这里要调用的接口为 HelloService,只需要在 private HelloService demoService 属性上加上 @Reference 注解(当然项目中还要配置一些公共信息),dubbo 会自动为其生成对应的代理类并完成注入,使用起来就像是调用本地的接口方法一样。

Reference 注解的实现原理

要完成代理类的注入,dubbo 需要提供如下两个功能:

  1. 获取相关信息,生成接口的代理类。用于代理方法请求,将请求信息转换为 dubbo 协议数据发送给服务提供方,接收服务提供方的返回数据并转换为方法返回结果。实际上还会包含负载均衡、路由、鉴权等处理。
  2. 在合适的时机完成代理类的注入。

dubbo 的 @Reference 注解的实现参考了 spring 的 @Autowired 注解的实现,后者是通过 AutowiredAnnotationBeanPostProcessor 后处理器实现的,主要流程是:

  1. 在创建完 bean 实例之后 postProcessMergedBeanDefinition 时获取注解信息,构建依赖注入元数据
  2. 在 populateBean 阶段,postProcessProperties 时获取依赖注入元数据,调用其 inject 方法完成 field 或 metho 的依赖注入

更具体的流程可查看 Autowired 注解依赖注入原理

类似地, dubbo 是通过 ReferenceAnnotationBeanPostProcessor 后处理器实现的。

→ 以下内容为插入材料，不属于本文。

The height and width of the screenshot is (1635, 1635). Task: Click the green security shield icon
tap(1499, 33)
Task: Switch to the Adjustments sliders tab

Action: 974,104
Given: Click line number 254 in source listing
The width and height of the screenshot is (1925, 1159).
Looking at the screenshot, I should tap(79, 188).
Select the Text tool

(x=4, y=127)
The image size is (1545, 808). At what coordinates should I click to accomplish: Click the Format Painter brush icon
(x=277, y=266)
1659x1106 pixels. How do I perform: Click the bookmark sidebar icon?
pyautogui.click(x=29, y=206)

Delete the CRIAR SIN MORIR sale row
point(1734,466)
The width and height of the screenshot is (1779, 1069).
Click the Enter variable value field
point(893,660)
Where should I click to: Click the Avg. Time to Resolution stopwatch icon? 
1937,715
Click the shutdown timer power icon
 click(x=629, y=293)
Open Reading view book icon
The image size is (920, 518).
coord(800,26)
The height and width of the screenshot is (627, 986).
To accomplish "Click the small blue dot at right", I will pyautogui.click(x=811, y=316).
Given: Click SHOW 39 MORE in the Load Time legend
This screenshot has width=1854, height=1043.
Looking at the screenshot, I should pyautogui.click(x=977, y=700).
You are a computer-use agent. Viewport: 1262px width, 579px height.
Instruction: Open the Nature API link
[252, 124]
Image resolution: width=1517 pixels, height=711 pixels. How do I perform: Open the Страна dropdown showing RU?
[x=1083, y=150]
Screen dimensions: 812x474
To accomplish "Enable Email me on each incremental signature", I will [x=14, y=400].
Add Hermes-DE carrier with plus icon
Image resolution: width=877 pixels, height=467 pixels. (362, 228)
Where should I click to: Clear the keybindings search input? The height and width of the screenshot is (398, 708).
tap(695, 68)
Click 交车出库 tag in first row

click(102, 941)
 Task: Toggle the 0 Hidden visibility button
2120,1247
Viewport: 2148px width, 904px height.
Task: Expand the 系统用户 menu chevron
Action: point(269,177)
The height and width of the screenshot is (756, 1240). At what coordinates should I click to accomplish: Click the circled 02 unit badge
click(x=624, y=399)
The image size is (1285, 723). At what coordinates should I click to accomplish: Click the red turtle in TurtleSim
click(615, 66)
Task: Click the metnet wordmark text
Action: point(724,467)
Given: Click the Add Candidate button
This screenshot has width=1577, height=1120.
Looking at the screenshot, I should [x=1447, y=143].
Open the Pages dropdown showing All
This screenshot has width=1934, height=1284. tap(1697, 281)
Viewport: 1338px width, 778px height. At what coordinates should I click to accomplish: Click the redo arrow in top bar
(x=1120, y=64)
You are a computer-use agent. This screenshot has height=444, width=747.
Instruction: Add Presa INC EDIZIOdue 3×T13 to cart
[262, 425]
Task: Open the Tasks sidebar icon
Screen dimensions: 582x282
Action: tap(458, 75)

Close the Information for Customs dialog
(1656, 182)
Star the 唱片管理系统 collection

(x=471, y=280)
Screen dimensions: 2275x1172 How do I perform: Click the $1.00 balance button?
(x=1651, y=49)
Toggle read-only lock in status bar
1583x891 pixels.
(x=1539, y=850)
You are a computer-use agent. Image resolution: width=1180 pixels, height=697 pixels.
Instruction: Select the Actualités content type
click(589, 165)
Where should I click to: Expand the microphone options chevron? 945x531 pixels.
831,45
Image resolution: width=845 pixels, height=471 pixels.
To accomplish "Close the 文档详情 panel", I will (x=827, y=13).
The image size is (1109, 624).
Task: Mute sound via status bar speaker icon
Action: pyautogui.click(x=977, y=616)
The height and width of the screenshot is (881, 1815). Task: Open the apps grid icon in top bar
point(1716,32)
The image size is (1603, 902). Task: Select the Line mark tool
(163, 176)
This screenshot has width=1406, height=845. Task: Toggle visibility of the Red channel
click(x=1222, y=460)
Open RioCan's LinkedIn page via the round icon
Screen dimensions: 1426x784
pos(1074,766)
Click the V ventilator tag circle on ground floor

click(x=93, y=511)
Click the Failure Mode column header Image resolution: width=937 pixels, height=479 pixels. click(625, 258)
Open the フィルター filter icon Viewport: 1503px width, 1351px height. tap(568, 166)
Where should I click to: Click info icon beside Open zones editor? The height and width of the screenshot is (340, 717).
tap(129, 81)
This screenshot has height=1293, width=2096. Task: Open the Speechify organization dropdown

下面先来看下它的类继承结构(实际上它实现的接口不止这些,不过在这里重点只需关注图上的接口)

image-20200415004940541

从图中可以看到,共用有两个接口分支:一个分支是 MergedBeanDefinitionPostProcessor,它主要用于在创建完 bean 实例之后对 MergedBeanDefinition 进行处理,另一个分支是 InstantiationAwareBeanPostProcessor,它主要用于在 populateBean 阶段对 bean 实例的属性进行处理。

image-20200402015737100

构建依赖注入元数据

构建依赖注入元数据是通过 MergedBeanDefinitionPostProcessorpostProcessMergedBeanDefinition 回调方法触发的。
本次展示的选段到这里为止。